Helping progress continue
An NRDC priority is to persuade state utility commissions to adopt a policy called “revenue decoupling,” which is a rate adjustment mechanism that prevents reductions in sales of electricity and natural gas from inflicting financial harm on the utilities themselves (although it doesn’t guarantee utility profits or increase their authorized costs). This means that when their customers do the right thing and use less energy, the utilities still can recover their authorized costs for grid maintenance and modernization (one action is “decoupled” from the other) – and this helps remove a disincentive for the utilities to invest in programs to help customers optimize their energy use. That’s good for utilities and better for their customers, who are the principal beneficiaries from inexpensive energy efficiency improvements in their homes and businesses. And if utilities slip up and let electricity use grow faster than anticipated, the excess revenues go right back to customers in the form of rate reductions. More details on these and related issues appear in this NRDC issue brief by Sheryl Carter.
In January 2008, just five states had adopted revenue decoupling for at least one electric utility and 13 states had done so for natural gas. The count of decoupled electric utilities stood at seven; the count for natural gas utilities was approximately 20. Just starting to emerge was a worrisome countervailing trend to displace decoupling with rate designs that moved increasing fractions of utility customers’ bills into fixed charges, meaning they would be charged a set amount no matter how much electricity they used, which also reduces rewards for their smarter energy use.
As of December 2015, the count of states with decoupling in place had risen to 15 for electric and 22 for natural gas utilities, and the number of utilities covered stood at 34 and 55, respectively (more than a three-fold increase in the total from five years earlier).
The past year saw Minnesota adopt electric decoupling for Xcel Energy (March 2015) and New York do so for the Long Island Power Authority (March 2015). Additional proposals are pending in New Mexico (PNM), Washington (PacifiCorp), Idaho (Avista), Oregon (Avista), and Michigan (Consumers), with preliminary proceedings also underway in Missouri and Pennsylvania. By our calculations, decoupled investor-owned utilities now receive 25 percent of industry-wide retail electricity revenues, while the decoupled publicly owned utilities account for 12 percent of their sector’s retail revenues.
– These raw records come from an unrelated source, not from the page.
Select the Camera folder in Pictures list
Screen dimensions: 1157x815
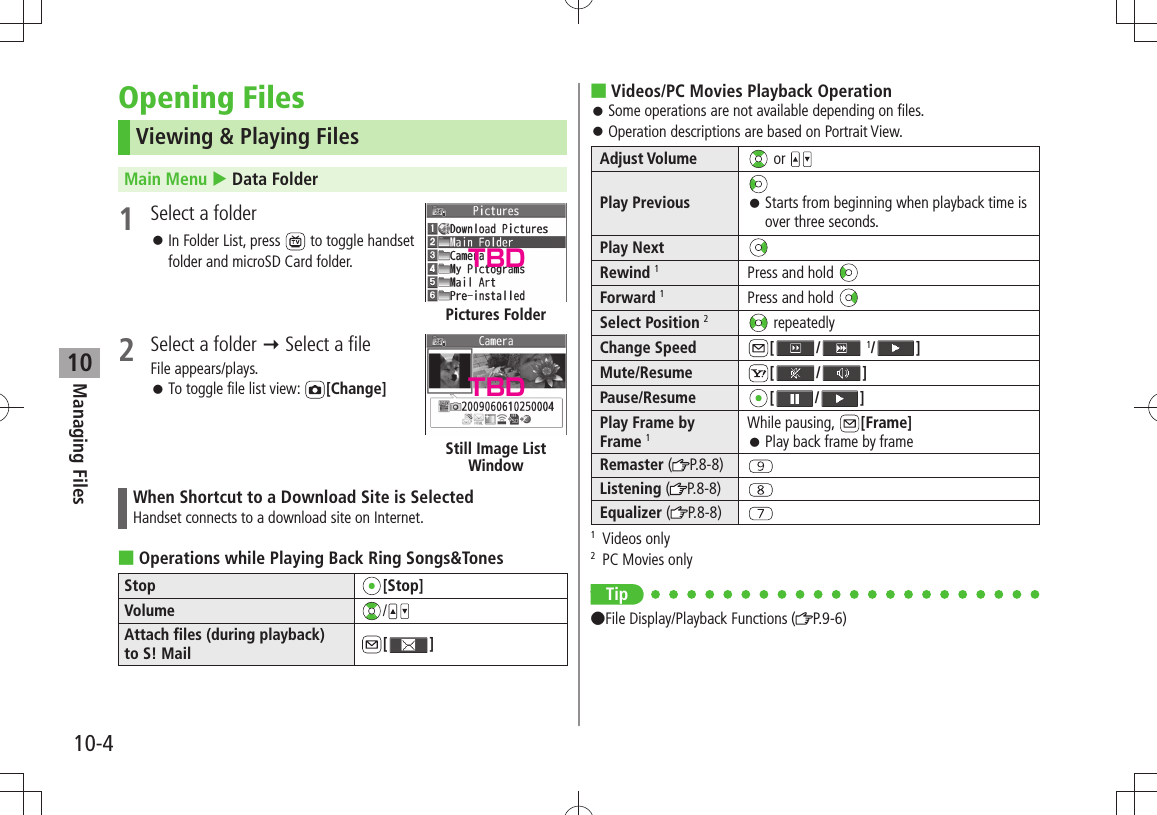[x=468, y=256]
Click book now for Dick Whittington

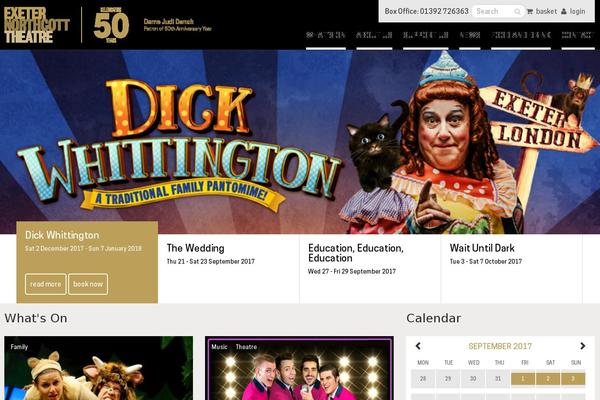(88, 284)
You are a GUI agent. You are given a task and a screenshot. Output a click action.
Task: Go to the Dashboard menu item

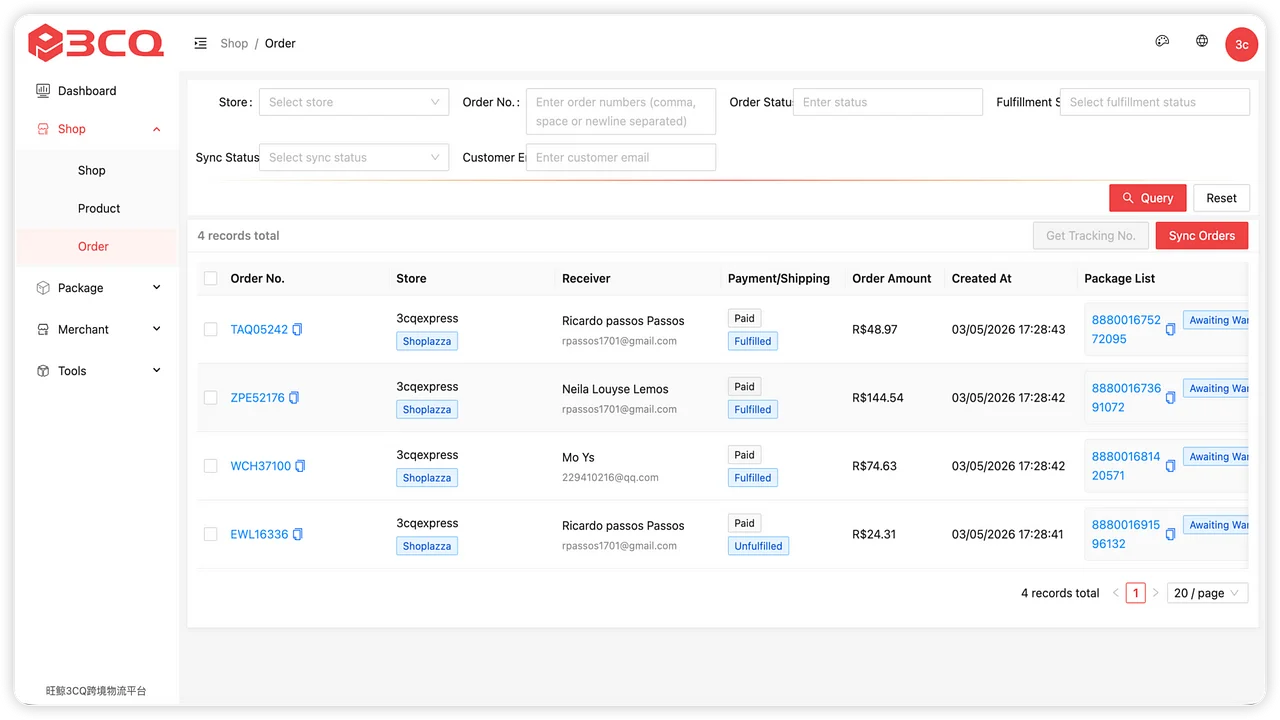(x=87, y=91)
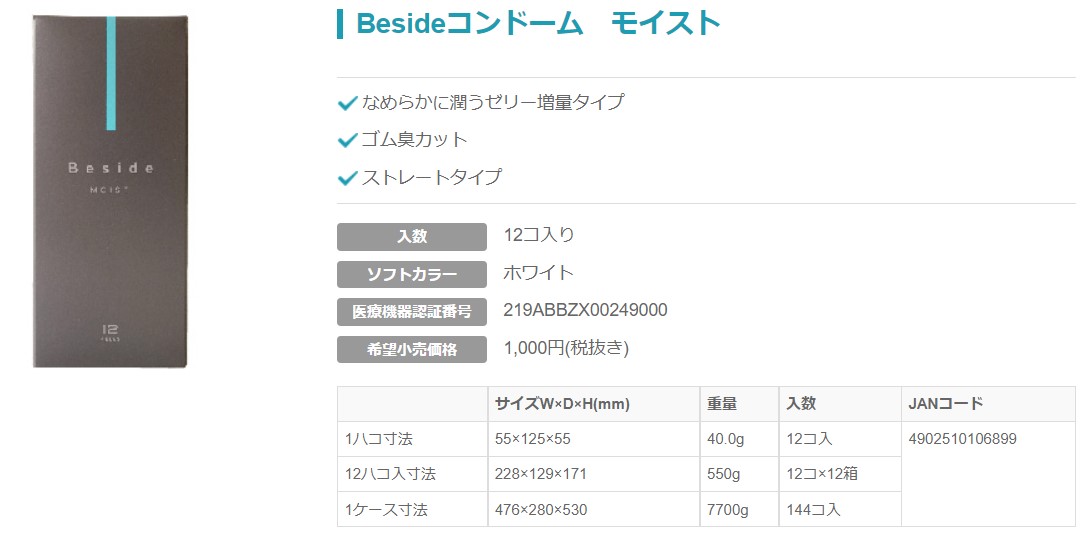Click the checkmark beside ストレートタイプ
Viewport: 1082px width, 542px height.
(x=348, y=178)
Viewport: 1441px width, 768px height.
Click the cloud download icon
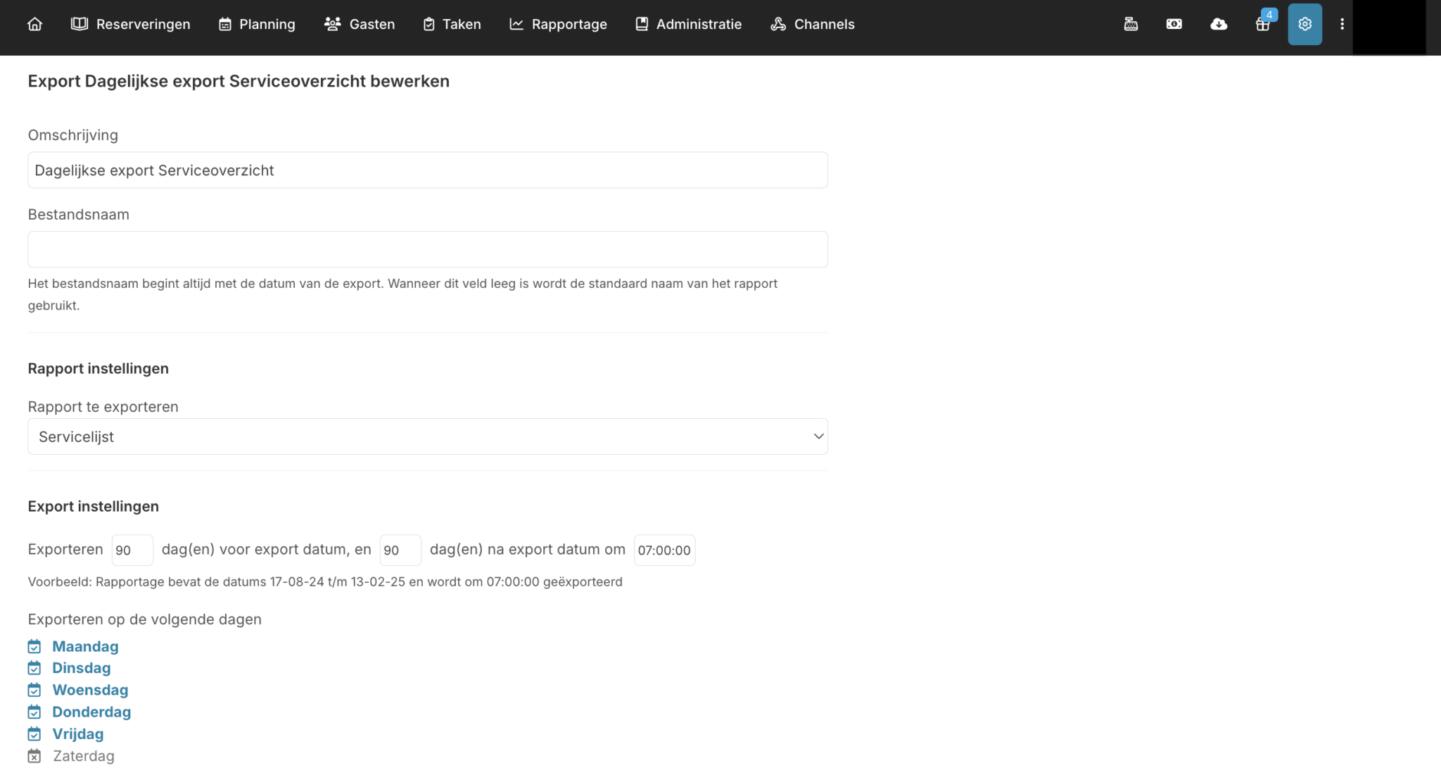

But with new proposals now advancing in at least seven states, we are poised to add significantly to those totals in the coming year.
Additional positive signs for America’s utilities
Finally, regressive electric rate structures that reduce rewards for energy savings are in retreat, thanks to a national campaign linking consumer, environmental and clean energy advocates. This “Nix the Fix” coalition, which NRDC co-chairs, won 32 of 38 cases over the past year, after persuading many state and local rate regulators that it’s the wrong time to reduce customers’ financial rewards for cutting back on electricity use.
Adding momentum to all these positive trends is the EPA’s Clean Power Plan to limit power plant emissions, finalized in August, which provides further incentives for utilities to help their customers make smarter use of energy and cut back on carbon pollution from power generation.
It was heartening recently to see some of America’s largest utilities and power producers join in the fight to protect the Clean Power Plan against misguided court challenges. The list of heroes in this fight includes Austin Energy, Calpine Corporation, National Grid, New York Power Authority, NextEra Energy, Pacific Gas and Electric, Sacramento Municipal Utility District, Seattle City Light, and Southern California Edison. They all deserve recognition for leadership in a clean energy transition that is now well underway across the United States.
And they are showing that both America’s utilities and their customers can thrive as the world throttles down on carbon pollution.